Vail Valley Taxi co-owners Daniel Booz and Cheryl Emmeluth then filed the lawsuit, claiming they were the only company that met the bid requirements. The company claimed they lost the bid because county authorities simply did not like Booz.

According to the judgment, the company’s claim that they were the only bidder who could take passengers statewide as specified by their Colorado Public Utilities Commission license, was not a grounds for a lawsuit. The other companies could only operate within a certain range of the airport.

“We’re just trying to provide service to the public. We can go from Eagle to Denver, to Summit and Grand Junction,” said Emmeluth. The other taxi company that won the bid can only operate within a 50-mile radius, she said.

But the judgment said that even Vail Valley Taxi cannot operate throughout the whole state, referring to a 10-mile radius of an Aspen intersection that the company cannot work in.

The judge ruled that they were simply out-bid and that the county acted fairly in the bid process. Moorhead also ruled that the company could not back up the claim that the lost bid was due to any personal animosity against Booz.

“You have to convince the judge you have a case, and they didn’t,” Treu said.

But Booz said he does not buy it.

“Apparently (the county authorities) don’t like my candid nature. I speak the truth and they can’t handle the truth,” he said. He said his company has been forced to operate from phone kiosks in the terminal instead of personally from behind a counter.

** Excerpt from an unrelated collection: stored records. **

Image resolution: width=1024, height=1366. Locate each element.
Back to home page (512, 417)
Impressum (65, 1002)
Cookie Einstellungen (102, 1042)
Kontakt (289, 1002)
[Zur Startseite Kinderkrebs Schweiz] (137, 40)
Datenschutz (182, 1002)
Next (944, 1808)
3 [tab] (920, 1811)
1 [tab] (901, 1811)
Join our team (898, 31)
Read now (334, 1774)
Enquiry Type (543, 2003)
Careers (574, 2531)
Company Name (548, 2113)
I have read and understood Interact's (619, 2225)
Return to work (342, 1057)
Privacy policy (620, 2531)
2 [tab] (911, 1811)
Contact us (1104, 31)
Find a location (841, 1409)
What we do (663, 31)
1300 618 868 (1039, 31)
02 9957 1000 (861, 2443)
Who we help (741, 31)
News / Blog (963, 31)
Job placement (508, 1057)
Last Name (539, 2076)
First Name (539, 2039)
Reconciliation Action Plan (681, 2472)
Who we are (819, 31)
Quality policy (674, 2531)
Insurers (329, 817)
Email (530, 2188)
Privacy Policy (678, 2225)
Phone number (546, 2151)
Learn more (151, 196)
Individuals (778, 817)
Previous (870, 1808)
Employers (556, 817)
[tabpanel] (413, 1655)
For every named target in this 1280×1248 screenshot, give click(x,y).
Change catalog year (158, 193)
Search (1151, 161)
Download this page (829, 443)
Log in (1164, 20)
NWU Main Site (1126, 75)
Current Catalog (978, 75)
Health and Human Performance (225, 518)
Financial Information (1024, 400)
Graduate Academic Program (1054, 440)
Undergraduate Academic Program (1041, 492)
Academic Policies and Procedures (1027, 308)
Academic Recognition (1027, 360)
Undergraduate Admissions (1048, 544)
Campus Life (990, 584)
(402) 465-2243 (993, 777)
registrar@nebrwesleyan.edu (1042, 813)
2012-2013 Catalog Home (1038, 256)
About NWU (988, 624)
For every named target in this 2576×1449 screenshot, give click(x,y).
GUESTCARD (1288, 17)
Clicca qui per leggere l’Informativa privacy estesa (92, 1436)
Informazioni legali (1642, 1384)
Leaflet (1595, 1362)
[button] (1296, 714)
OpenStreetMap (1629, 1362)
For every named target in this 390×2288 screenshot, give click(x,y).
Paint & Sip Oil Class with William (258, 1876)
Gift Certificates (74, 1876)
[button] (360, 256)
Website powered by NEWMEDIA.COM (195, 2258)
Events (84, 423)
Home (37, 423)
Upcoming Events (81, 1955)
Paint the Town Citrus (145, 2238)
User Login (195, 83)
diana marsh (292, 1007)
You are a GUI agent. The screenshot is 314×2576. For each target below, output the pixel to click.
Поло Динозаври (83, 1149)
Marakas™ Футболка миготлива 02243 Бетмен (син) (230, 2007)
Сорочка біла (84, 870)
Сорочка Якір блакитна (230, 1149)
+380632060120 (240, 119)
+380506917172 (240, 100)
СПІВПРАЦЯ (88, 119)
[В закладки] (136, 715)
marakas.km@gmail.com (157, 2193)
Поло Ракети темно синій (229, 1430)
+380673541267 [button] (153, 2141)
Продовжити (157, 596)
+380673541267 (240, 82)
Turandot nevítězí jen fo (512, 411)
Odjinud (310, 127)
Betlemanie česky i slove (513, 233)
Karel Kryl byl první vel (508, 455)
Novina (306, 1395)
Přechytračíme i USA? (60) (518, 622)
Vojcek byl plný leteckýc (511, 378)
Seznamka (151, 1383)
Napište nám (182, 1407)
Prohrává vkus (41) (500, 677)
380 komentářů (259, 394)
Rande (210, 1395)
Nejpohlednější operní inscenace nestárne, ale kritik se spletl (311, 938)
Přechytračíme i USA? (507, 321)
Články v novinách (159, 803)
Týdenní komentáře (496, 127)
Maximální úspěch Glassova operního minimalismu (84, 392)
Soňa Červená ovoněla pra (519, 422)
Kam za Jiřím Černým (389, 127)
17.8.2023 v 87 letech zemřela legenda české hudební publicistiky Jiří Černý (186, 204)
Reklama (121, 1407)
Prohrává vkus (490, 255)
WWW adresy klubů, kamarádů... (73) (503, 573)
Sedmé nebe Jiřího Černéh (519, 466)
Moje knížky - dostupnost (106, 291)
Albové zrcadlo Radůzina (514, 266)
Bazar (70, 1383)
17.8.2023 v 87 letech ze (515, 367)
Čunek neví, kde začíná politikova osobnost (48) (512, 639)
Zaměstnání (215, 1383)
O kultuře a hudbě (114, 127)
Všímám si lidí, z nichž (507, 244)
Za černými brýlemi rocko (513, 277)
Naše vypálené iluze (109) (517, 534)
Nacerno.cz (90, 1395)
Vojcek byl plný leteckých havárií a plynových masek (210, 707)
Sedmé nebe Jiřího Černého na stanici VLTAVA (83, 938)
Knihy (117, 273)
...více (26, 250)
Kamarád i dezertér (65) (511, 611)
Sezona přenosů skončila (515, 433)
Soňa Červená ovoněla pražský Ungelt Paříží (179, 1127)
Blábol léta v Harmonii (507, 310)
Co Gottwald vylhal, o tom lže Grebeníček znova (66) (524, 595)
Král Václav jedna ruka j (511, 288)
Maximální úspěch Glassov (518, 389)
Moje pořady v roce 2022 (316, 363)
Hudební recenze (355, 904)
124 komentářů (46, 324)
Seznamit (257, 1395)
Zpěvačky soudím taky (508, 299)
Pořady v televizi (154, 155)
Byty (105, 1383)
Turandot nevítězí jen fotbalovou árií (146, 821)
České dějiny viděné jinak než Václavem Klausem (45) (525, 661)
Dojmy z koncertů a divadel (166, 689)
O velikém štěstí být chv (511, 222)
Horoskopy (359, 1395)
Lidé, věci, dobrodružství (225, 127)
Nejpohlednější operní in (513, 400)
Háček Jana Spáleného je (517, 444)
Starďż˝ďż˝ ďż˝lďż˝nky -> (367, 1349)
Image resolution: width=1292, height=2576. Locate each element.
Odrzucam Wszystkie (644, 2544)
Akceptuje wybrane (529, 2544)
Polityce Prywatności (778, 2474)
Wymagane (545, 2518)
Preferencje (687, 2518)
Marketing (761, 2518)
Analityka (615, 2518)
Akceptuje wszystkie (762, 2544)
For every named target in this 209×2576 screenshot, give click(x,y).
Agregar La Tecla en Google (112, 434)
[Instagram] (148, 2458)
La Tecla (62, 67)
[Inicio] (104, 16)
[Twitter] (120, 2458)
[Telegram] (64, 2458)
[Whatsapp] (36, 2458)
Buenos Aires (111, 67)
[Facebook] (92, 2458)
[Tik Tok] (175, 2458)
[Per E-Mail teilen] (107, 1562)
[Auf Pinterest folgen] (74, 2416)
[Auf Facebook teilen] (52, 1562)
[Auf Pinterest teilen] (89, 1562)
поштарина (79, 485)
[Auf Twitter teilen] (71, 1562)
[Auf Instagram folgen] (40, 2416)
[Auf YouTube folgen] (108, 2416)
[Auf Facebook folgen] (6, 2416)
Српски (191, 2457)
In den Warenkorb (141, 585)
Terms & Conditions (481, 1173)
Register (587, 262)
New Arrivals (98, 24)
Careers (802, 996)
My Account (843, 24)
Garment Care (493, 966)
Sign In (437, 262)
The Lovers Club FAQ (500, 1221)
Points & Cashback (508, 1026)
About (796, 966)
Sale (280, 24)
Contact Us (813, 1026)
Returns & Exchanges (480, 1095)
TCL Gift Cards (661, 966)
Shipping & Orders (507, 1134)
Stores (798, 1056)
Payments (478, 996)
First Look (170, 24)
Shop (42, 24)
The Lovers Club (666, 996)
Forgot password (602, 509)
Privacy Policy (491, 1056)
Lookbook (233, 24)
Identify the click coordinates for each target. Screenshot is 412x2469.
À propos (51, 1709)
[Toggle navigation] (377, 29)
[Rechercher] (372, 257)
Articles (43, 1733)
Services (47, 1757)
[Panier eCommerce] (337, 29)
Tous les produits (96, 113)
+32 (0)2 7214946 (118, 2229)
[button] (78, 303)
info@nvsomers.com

Emmeluth said the company has had an excellent record of service for the almost 20 years it has been in business. She attributes the judgment to the fact that “the judges in this county and administrators are just too familiar with each other.”

They are considering an appeal, she said.

The three-year counter space leases are up this year, and the county will decide within the next couple months whether to simply extend the existing contracts or go through the bid process again, said Treu.

Booz said if there is a bid again, he will be in line to win it.

The company is also involved in an ongoing appeal over a 1-year suspension from the airport terminal in 2006. Vail Valley Taxi was banned from having any of its employees actually inside the terminal because they had violated rules specifying the number of drivers a company could have inside the terminal at a time.